I frequent that neighborhood at least twice a month, sometimes more. My time goes back a ways, it has changed a lot since I took Agnew Hardware down to bare walls to make space for those still there. This summer I parked on the southside of Frazier, east of Forrest Avenue, made my delivery, got in the car, waited for a break in traffic and watched a car drive by close enough to slam my driver side mirror aside with their right side mirror. Nothing was damaged, I had just a rapid heart rate so I drove home. The thing is I am an anomaly, I go over Veterans’ Bridge and Market Street Bridge and Frazier Avenue at the legal speed. I know people on both bridges need to get to the red light prior and they do and we all wait for green and go on.
But what I see every time I go to Frazier Avenue are a fair percentage of drivers that go by my parked car fast enough to shake it with their wind. This tragedy I am sorry to say was not a whether but a when.
So now that it has come and not quite gone, please, please, and words stronger, could our city, county and state make some sort of serious stride to calm the insane speeds people drive here. I drive elsewhere and traffics laws are enforced, in more than one place I visited as good as is done in Spencer, Tn.

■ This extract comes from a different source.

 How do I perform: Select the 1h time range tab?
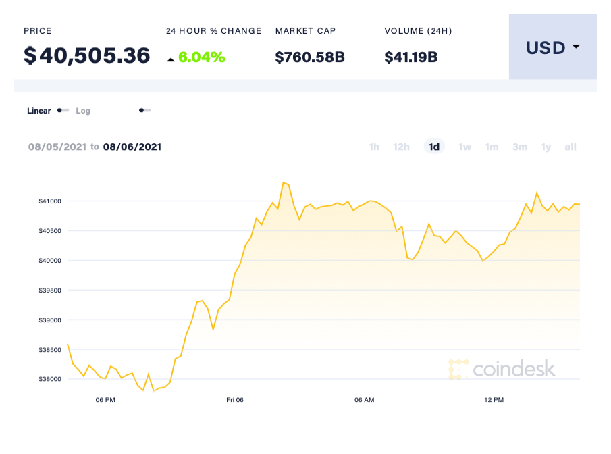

This past week, I live near the Tennessee Highway Patrol office, I saw something that made me want to go thank the man for doing his job, but he was doing his job, actively as it were, stopping people for speeding on Cummings Highway. He got three or four in about 45 minutes. Thank you, trooper, good work. You could do that for several months and get the same outcome.
I’d appreciate more of that, the alive deer here would too, so would the folks who walk our sidewalks on the bridges and streets downtown. I am amazed at either the courage or foolery of people who walk the North Shore and the driven bridges. It all is a vibrant part of this community. I also know the sales tax income these crowds generate from that neighborhood. So it behooves those in care of public safety to make us slow down.